## Text segment

Retrieve a model context from the provided architecture configuration.

Parameters:

Name	Type	Description	Default
`config` ¶	`ModelConfig`	Architecture configuration.	required

Returns:

Type	Description
`'ModelContext'`	ModelContext with model, postprocess, device, resolution, args,
`'ModelContext'`	and class_names attributes.

Source code in src/rfdetr/detr.py

def get_model(self, config: ModelConfig) -> "ModelContext":
    """Retrieve a model context from the provided architecture configuration.

    Args:
        config: Architecture configuration.

    Returns:
        ModelContext with model, postprocess, device, resolution, args,
        and class_names attributes.

    """
    return _build_model_context(config)

`get_model_config(**kwargs)` ¶

Retrieve the configuration parameters used by the model.

Source code in src/rfdetr/detr.py

def get_model_config(self, **kwargs) -> ModelConfig:
    """Retrieve the configuration parameters used by the model."""
    return self._model_config_class(**kwargs)

`get_train_config(**kwargs)` ¶

Retrieve the configuration parameters that will be used for training.

Source code in src/rfdetr/detr.py

def get_train_config(self, **kwargs) -> TrainConfig:
    """Retrieve the configuration parameters that will be used for training."""
    return self._train_config_class(**kwargs)

`maybe_download_pretrain_weights()` ¶

Download pre-trained weights if they are not already downloaded.

Source code in src/rfdetr/detr.py

def maybe_download_pretrain_weights(self):
    """Download pre-trained weights if they are not already downloaded."""
    pretrain_weights = self.model_config.pretrain_weights
    if pretrain_weights is None:
        return
    download_pretrain_weights(pretrain_weights)

`optimize_for_inference(compile=True, batch_size=1, dtype=torch.float32)` ¶

Optimize the model for inference with optional JIT compilation and dtype casting.

Operations are wrapped in the correct CUDA device context to prevent context leaks on multi-GPU setups. When compile=True the model is traced with torch.jit.trace using a dummy input of batch_size images at the model's current resolution.

## Task set
A) Quote the lines of the listing starting at the line that contains "Screen dimensions: 1136x477" and ending at the line that contains "pyautogui.click(x=1043, y=12)", including both. Omit the pictures from your answer.
B) Continue the RF-DETR model documentation from the point where it stops.
The listing below has no connection to the documentation text above.

## Data extract
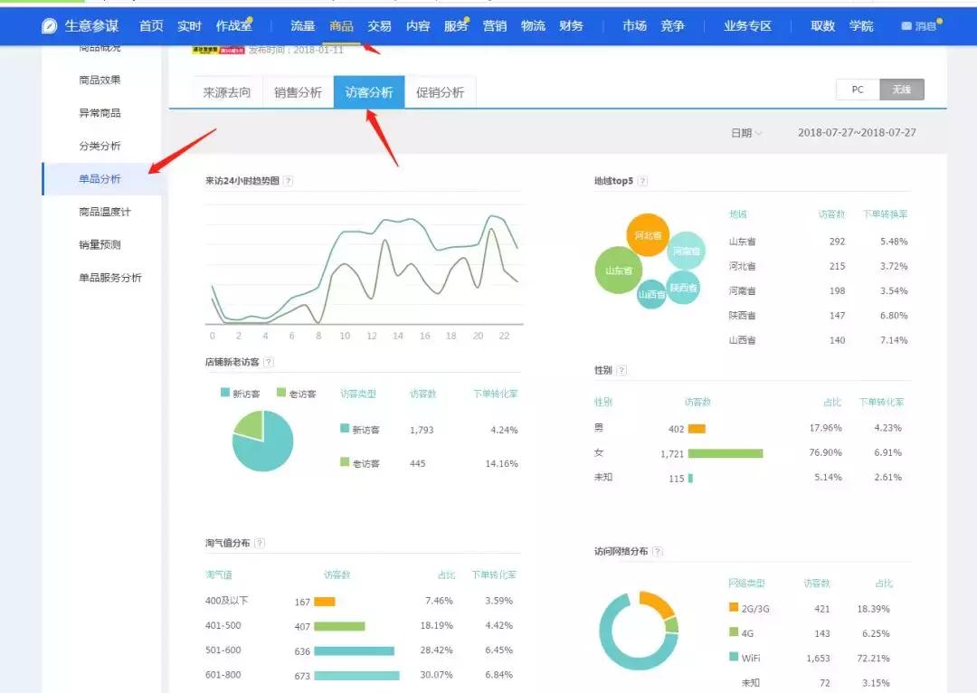
Task: Open 销量预测 from the sidebar
Action: (x=100, y=244)
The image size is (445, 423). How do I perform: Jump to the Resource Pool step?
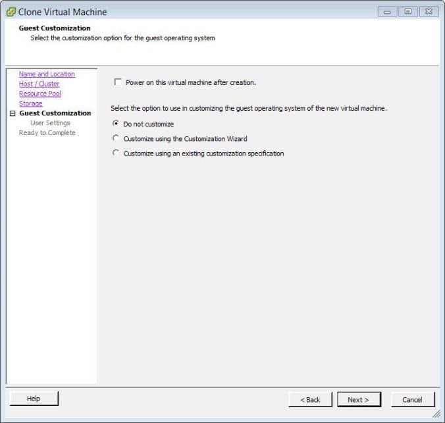pyautogui.click(x=39, y=94)
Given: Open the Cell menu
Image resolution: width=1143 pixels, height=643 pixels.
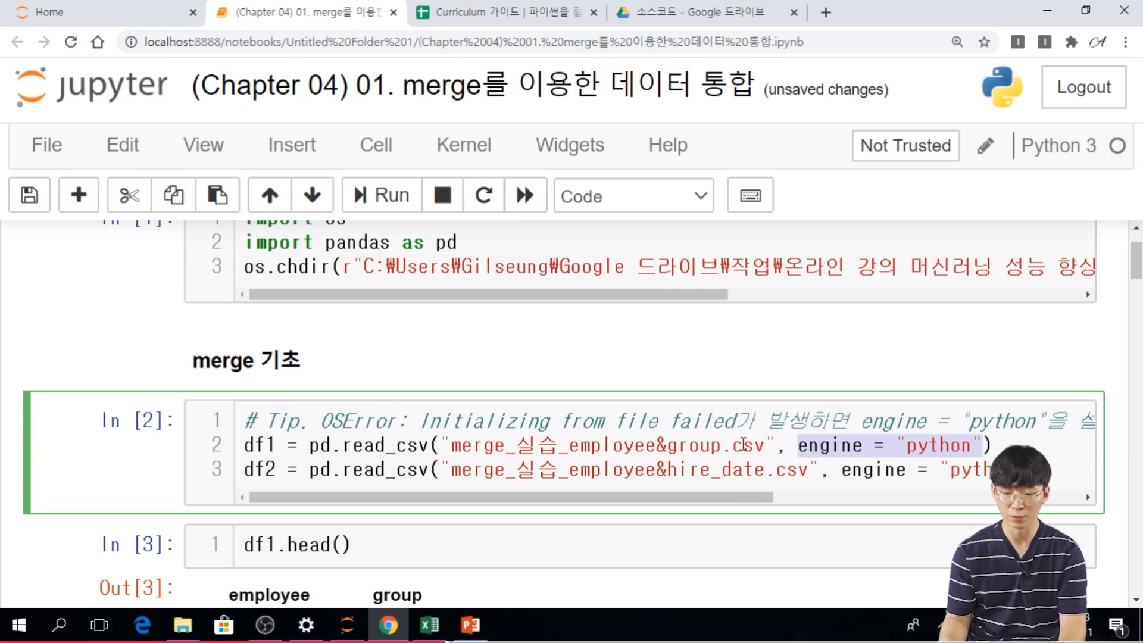Looking at the screenshot, I should 376,145.
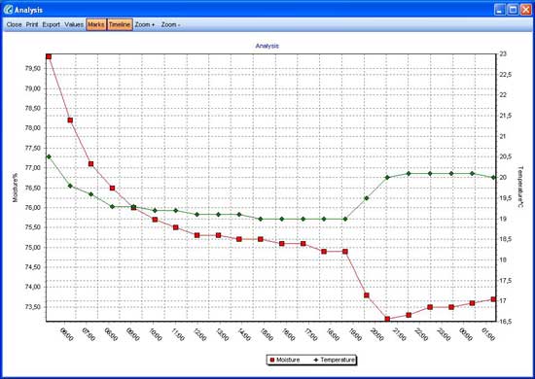The image size is (535, 379).
Task: Minimize the Analysis window
Action: coord(500,10)
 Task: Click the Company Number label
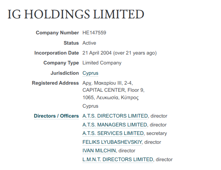57,33
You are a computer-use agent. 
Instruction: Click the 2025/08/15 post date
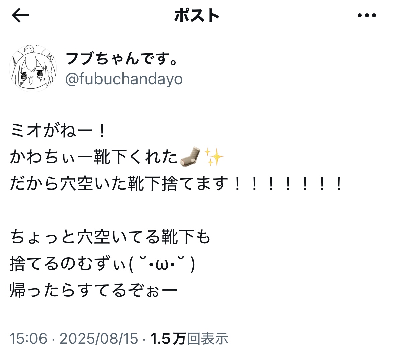click(x=99, y=338)
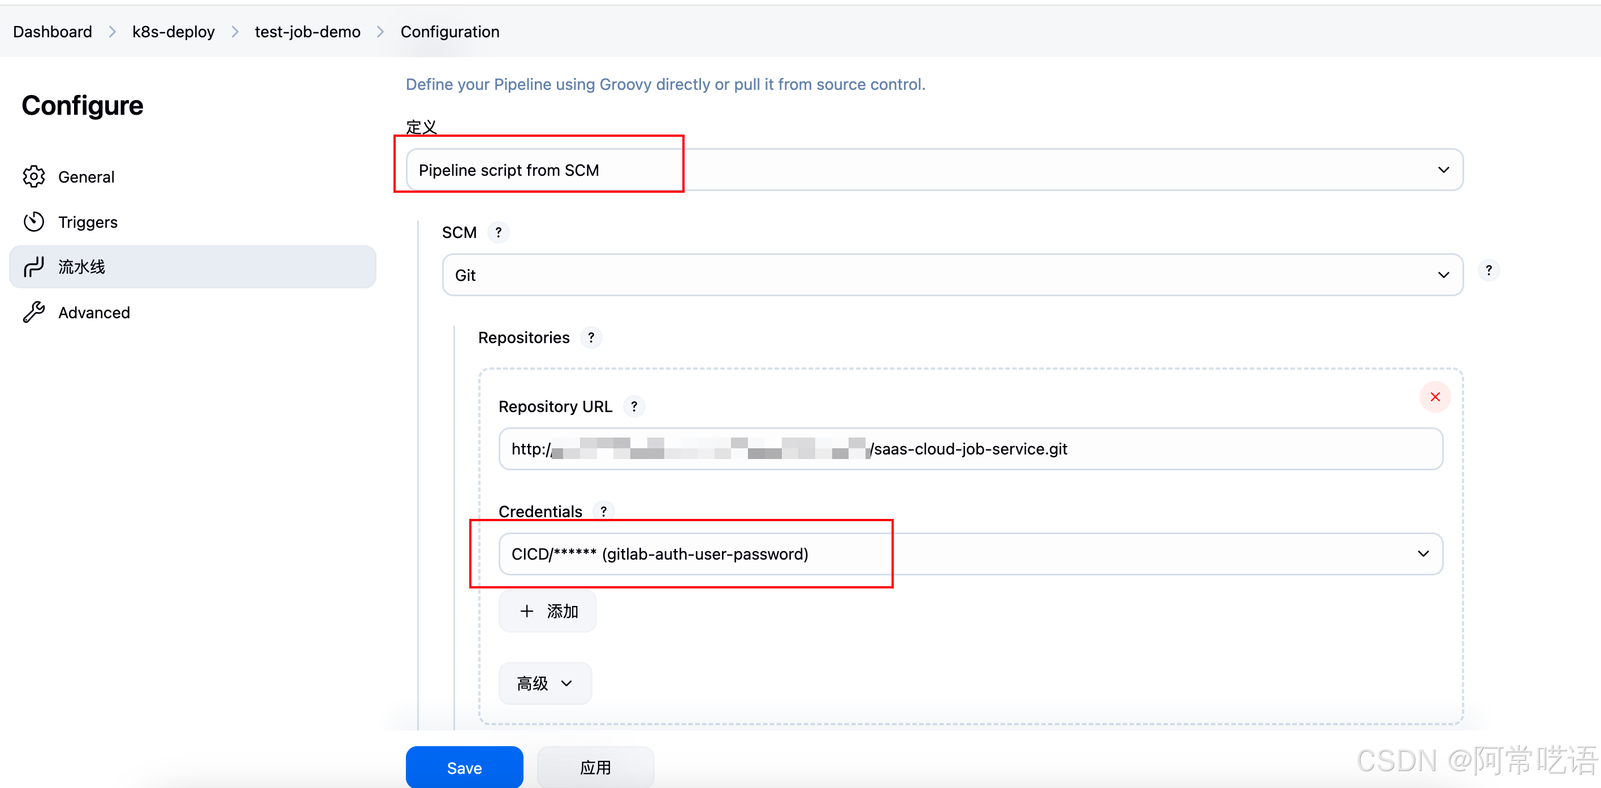The image size is (1601, 788).
Task: Open the Pipeline script from SCM dropdown
Action: pos(934,170)
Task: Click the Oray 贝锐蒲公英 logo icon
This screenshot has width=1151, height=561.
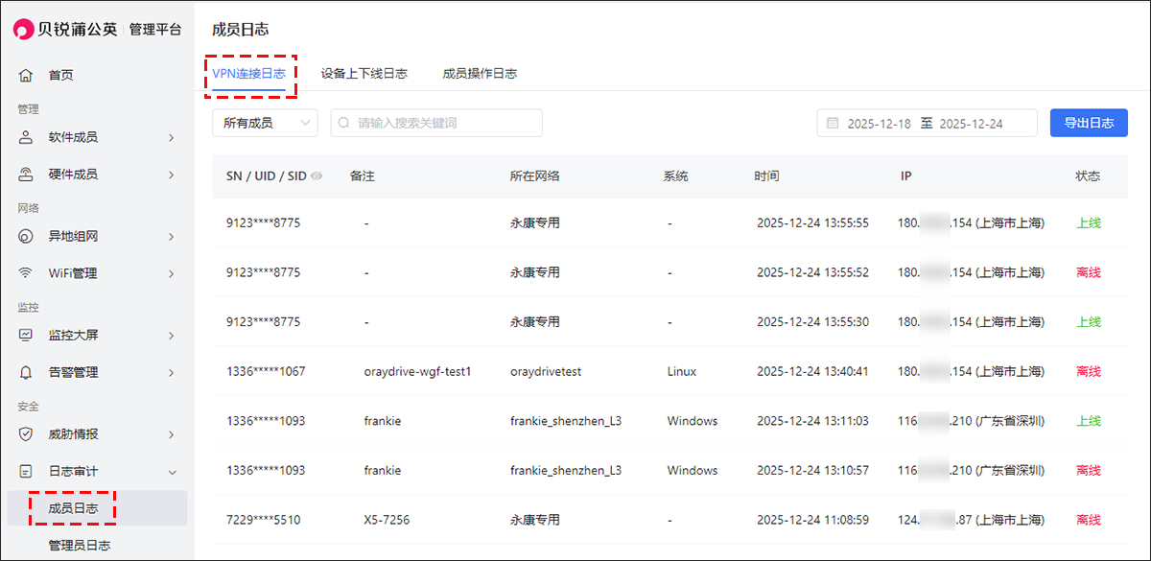Action: click(24, 30)
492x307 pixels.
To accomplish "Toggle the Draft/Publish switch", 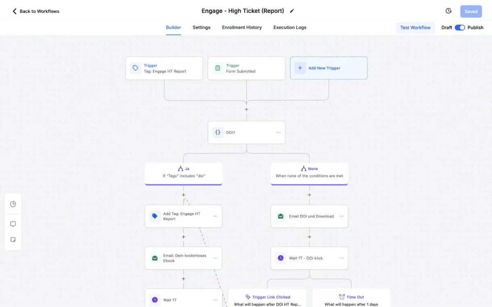I will point(460,27).
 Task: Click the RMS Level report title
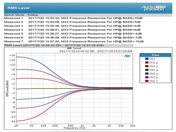pos(18,8)
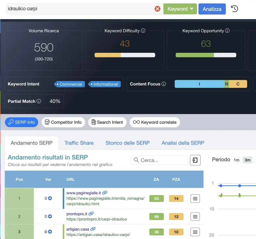Click info icon beside Keyword Opportunity
The image size is (256, 239).
(227, 31)
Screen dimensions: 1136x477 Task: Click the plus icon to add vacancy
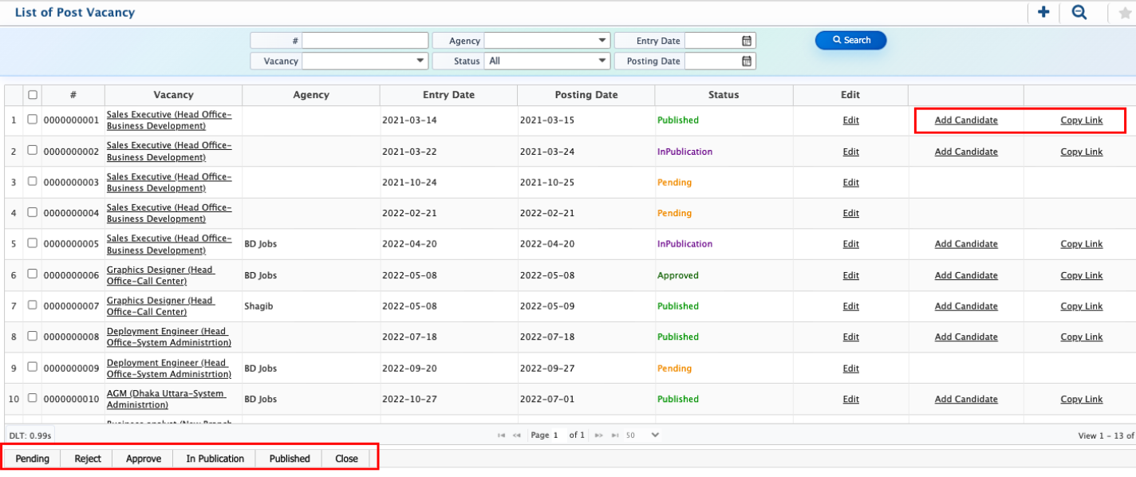pyautogui.click(x=1043, y=12)
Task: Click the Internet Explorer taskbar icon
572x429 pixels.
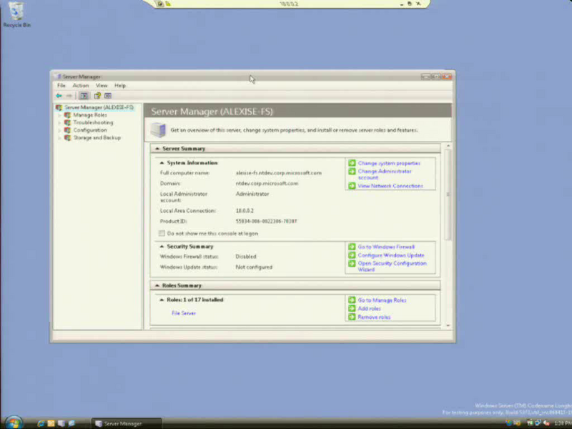Action: point(41,423)
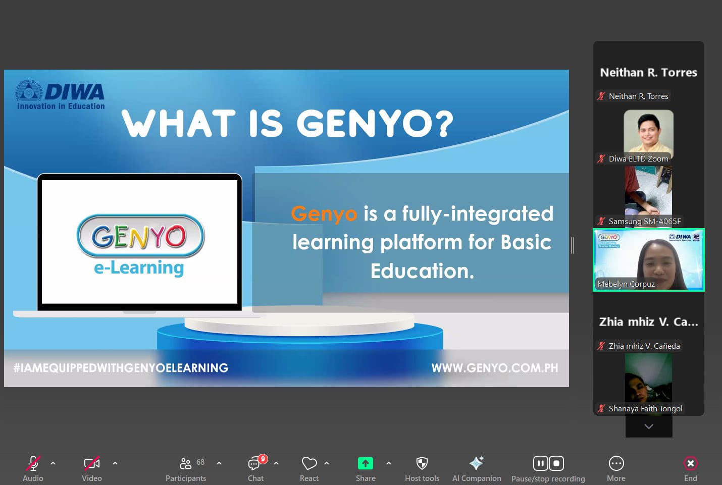Image resolution: width=722 pixels, height=485 pixels.
Task: Unmute microphone with the Audio button
Action: pyautogui.click(x=33, y=469)
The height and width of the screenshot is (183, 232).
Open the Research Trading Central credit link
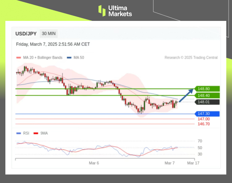point(191,58)
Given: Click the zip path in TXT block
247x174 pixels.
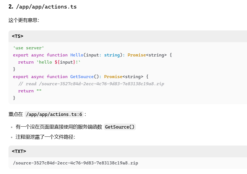Looking at the screenshot, I should (x=75, y=163).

## The replies
A)
Screen dimensions: 1136x477 Task: Click the plus icon to add vacancy
pyautogui.click(x=1043, y=12)

B)
Parameters:

Name	Type	Description	Default
`compile` ¶	`bool`	If `True`, trace the model with `torch.jit.trace` to obtain a JIT-compiled `ScriptModule`. Set to `False` for broader compatibility (e.g. models with dynamic control flow).	`True`
`batch_size` ¶	`int`	Number of images the traced model will be optimized for. Ignored when `compile=False`.	`1`
`dtype` ¶	`dtype \| str`	Target floating-point dtype for the inference model. Accepts a `torch.dtype` directly (e.g. `torch.float16`) or its string name (e.g. `"float16"`). Defaults to `torch.float32`.	`float32`

Raises:

Type	Description
`TypeError`	If `dtype` is not a `torch.dtype`, or if `dtype` is a string that does not correspond to a valid `torch.dtype` attribute.

Examples:

>>> model = RFDETRNano()
>>> model.optimize_for_inference(compile=False, dtype="float16", batch_size=4)

Source code in src/rfdetr/detr.py

def optimize_for_inference(
    self, compile: bool = True, batch_size: int = 1, dtype: torch.dtype | str = torch.float32
) -> None:
    """Optimize the model for inference with optional JIT compilation and dtype casting.

    Operations are wrapped in the correct CUDA device context to prevent context
    leaks on multi-GPU setups. When ``compile=True`` the model is traced with
    ``torch.jit.trace`` using a dummy input of ``batch_size`` images at the
    model's current resolution.

    Args:
        compile: If ``True``, trace the model with ``torch.jit.trace`` to obtain
            a JIT-compiled ``ScriptModule``. Set to ``False`` for broader
            compatibility (e.g. models with dynamic control flow).
        batch_size: Number of images the traced model will be optimized for.
            Ignored when ``compile=False``.
        dtype: Target floating-point dtype for the inference model. Accepts a
            ``torch.dtype`` directly (e.g. ``torch.float16``) or its string name
            (e.g. ``"float16"``). Defaults to ``torch.float32``.

    Raises:
        TypeError: If ``dtype`` is not a ``torch.dtype``, or if ``dtype`` is a
            string that does not correspond to a valid ``torch.dtype`` attribute.

    Examples:
        >>> model = RFDETRNano()
        >>> model.optimize_for_inference(compile=False, dtype="float16", batch_size=4)
    """
    if isinstance(dtype, str):
        try:
            dtype = getattr(torch, dtype)
        except AttributeError:
            raise TypeError(f"dtype must be a torch.dtype or a string name of a dtype, got {dtype!r}") from None
    if not isinstance(dtype, torch.dtype):
        raise TypeError(f"dtype must be a torch.dtype or a string name of a dtype, got {type(dtype)!r}")

    self.remove_optimized_model()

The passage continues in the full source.